Oldukça keyifli bir bölüm olacak, oy ve yorumlarınızı bekliyorum.

Sizleri seviyorum iyi okumalar.

 

"Ay Kaan yeter yahu, çek şunu ağzımdan lütfen." Diyerek ağzıma uzattığı sekizinci çatal ciğerden kaçmaya çalıştım. Ama zorla ağzıma tepti. Kaç aydır bana yedirmediği şey kalmamıştı. Daha yeni yeni beş aylık oluyordu ama şimdiden şişmiştim. Gerçi bu bebekten dolayı değildi bence, çünkü Kaan sürekli bir şey yediriyordu bana.

"Şunu da ye tamam." Diyerek ağzıma tepiştirdiği ciğerin arkasından ayranı uzattı. Birkaç yudum içtikten sonra geri çekildim. Biraz daha zorlarsa yediklerim dışarı çıkacaktı.

"Allah'ının aşkına yeter artı vallahi çok doydum." Diyerek kaçmaya çalıştım ama belimden tutup geri koltuğa oturttu.

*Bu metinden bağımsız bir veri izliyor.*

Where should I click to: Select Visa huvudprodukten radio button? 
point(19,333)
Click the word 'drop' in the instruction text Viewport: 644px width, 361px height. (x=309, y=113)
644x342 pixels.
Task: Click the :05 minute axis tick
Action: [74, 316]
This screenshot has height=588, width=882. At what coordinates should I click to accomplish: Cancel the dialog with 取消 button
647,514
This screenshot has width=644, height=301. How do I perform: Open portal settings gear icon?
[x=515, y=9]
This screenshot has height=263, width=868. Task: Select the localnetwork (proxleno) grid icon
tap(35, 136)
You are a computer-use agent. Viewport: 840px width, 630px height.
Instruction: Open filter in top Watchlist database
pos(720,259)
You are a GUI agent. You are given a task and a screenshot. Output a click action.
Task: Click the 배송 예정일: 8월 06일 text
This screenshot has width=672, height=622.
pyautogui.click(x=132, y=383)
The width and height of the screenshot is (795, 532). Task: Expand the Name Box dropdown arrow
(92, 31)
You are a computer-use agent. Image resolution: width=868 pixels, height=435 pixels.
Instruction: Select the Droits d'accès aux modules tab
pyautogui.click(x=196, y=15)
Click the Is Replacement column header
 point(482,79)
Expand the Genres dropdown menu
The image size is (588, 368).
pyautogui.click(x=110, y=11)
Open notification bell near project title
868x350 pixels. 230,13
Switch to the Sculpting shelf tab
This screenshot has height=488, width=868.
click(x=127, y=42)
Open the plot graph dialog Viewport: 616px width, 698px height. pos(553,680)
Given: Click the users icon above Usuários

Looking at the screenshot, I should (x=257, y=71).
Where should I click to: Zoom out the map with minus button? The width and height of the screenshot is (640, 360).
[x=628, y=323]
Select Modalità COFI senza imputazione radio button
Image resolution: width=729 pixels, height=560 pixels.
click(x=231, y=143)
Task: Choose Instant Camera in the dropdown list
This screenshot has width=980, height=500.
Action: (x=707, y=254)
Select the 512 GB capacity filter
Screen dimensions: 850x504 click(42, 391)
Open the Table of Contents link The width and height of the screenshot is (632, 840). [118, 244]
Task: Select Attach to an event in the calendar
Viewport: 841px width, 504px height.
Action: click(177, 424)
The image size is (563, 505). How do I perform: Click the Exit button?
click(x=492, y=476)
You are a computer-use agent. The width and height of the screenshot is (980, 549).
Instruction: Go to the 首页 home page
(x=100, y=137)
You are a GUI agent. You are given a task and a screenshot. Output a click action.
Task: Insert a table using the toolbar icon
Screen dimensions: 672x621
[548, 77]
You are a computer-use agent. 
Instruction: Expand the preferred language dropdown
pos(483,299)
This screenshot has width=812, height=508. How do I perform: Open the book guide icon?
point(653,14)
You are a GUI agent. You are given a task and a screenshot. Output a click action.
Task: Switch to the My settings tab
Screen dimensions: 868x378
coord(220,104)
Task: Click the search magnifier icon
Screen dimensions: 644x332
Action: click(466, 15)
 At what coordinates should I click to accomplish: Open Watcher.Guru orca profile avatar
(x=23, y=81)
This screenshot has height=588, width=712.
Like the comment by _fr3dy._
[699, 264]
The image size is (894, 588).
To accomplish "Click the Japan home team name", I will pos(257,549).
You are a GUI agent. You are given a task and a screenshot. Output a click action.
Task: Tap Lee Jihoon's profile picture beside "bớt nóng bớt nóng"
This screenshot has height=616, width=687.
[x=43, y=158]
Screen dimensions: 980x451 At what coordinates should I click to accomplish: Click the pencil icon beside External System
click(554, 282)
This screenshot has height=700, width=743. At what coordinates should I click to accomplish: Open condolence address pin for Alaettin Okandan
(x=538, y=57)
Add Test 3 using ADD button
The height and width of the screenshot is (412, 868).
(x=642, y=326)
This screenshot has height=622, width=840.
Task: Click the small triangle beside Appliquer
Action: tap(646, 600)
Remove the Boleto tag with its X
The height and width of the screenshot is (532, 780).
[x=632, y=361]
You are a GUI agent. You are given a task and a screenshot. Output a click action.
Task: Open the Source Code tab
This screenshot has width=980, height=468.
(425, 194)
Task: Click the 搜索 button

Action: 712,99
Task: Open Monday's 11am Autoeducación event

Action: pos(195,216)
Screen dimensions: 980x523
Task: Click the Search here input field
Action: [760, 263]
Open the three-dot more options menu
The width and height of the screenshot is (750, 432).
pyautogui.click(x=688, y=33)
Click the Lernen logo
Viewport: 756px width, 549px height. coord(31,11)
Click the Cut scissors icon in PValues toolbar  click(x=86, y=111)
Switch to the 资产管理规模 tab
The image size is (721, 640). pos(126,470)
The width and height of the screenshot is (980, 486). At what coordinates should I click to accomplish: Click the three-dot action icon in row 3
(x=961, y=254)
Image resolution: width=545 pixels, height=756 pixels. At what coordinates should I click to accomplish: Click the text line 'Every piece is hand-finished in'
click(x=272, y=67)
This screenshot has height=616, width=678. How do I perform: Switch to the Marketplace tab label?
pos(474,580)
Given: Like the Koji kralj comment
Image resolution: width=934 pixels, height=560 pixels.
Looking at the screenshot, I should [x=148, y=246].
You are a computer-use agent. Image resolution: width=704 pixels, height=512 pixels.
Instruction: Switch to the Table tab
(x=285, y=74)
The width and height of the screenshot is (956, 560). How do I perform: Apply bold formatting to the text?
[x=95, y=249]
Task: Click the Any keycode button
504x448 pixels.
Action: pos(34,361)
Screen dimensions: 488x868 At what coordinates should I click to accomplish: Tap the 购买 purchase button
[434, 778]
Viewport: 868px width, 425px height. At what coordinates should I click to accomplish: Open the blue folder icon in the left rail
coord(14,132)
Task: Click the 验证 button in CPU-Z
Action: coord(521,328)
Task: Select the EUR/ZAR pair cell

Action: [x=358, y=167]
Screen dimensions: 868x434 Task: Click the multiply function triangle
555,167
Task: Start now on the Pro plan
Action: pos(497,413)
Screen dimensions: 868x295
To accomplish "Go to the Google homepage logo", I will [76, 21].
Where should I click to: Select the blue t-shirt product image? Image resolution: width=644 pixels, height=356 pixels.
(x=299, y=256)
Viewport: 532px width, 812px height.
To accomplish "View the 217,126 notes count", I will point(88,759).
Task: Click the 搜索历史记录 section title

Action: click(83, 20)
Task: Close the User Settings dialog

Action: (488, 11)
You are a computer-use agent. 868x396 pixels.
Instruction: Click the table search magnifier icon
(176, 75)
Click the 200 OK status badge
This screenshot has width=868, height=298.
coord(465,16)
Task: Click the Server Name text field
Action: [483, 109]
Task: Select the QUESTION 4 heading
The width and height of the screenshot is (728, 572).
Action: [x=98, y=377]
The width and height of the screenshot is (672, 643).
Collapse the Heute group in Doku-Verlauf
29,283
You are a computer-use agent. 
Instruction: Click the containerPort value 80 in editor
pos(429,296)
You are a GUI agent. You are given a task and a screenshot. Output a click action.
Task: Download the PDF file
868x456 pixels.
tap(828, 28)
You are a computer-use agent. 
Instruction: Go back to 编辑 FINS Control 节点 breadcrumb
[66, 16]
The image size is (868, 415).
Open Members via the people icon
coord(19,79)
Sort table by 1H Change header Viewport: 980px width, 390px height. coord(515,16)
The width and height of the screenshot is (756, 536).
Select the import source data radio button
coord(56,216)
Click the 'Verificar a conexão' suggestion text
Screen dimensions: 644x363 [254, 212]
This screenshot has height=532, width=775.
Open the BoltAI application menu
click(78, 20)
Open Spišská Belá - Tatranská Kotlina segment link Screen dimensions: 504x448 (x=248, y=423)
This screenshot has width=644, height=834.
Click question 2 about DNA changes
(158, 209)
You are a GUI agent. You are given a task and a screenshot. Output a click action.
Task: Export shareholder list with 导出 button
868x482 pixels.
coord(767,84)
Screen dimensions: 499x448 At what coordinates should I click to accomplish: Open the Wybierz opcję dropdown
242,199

"Bir yere kaçmak yok. Yedirmeyeceğim tamam ama meyve suyunu iç." Diyerek taze sıkılmış portakal suyunu elime tutuşturdu. Oflayarak tip tip baktım.

"Daha demin ayran içtim, midemde Bilgecan dedenin iksirini mi hazırlıyorsun beyim?" Dedim. Ciddi yüz ifadesi kırıldı ve gülmeye başladı. Tip tip bakmayı bırakıp ben de güldüm ama portakal suyunu da içtim mecbur kalarak. Bardağı masaya koyup arkama yaslandım.

"Gel bakayım doymuş musun?" Diyerek karnıma yapıştı. Eliyle karnımı yoklarken hafifçe vurdum.

"Yahu ben bebek miyim de tokluğumu karnımdan ölçüyorsun." Diyerek güldüm ama bir kez daha yoklayıp öyle geri çekildi.

"Doymuşsun evet." Dedi bir de. Aklımı deliricem.

"E ölçtüğüme göre sofrayı toplayayım sonra da film izleyelim seninle." Diyerek sofrayı toplamaya başladı. Ben de sofrayı kaldırmaya yardım ettim. Mutfağı da birlikte toparladıktan sonra mısır patlatmıştım. O da film seçmeye gitmişti.

Dolapta bulduğum çikolataları da kapıp içecekleri doldurdum. Yiyecekleri ve içecekleri tepsiye dizip tepsiyi alıp salona geçtim. Filmi çoktan seçmiş beni bekliyordu. Penguen yürüyüşüyle ilerleyip masaya tepsiyi bıraktım. Koltuğa oturduktan sonra Kaan'ı da kendime çekip başını bacaklarımın üzerine koydum. Yerinden memnun bir şekilde filmi başlattı. Türk filmlerinden açmıştı. Maide'nin Altın Günü. Daha ilk sahnelerle gülmüştük bile. Avucuma aldığım patlamış mısırları Kaan'ın bana yaptığı şekilde ağzına tıkıyordum ama maşallah beyefendinin ağzı uzay boşluğuydu. Ne kadar ağzına tepsem de sonrakinde ağzı boş oluyordu. Son patlamış mısır bükücü falan mıydı acaba? En son dayanamayıp yüzüne eğildim. Filmi izlerken aniden benle karşılaşınca anlık bir duraklama gelmişti ama sonra ne oldu der gibi kaş göz yaptı. Elimi ağzına attım.

"Aç bakayım ağzını." Diyerek elimi dudaklarına hafifçe vurdum. Dediğimi yapıp ağzını açtı ve iyice eğilip ağzına baktım. Normal bir insan ağzıydı işte, uçuk bir şey yoktu. E bu mısırları ne ara yiyordu? Süper Sonic'e dönüşmüştü de benim mi haberim yoktu? Ciddi ciddi bunu düşünürken ne olduğunu merak etmiş olmalıydı.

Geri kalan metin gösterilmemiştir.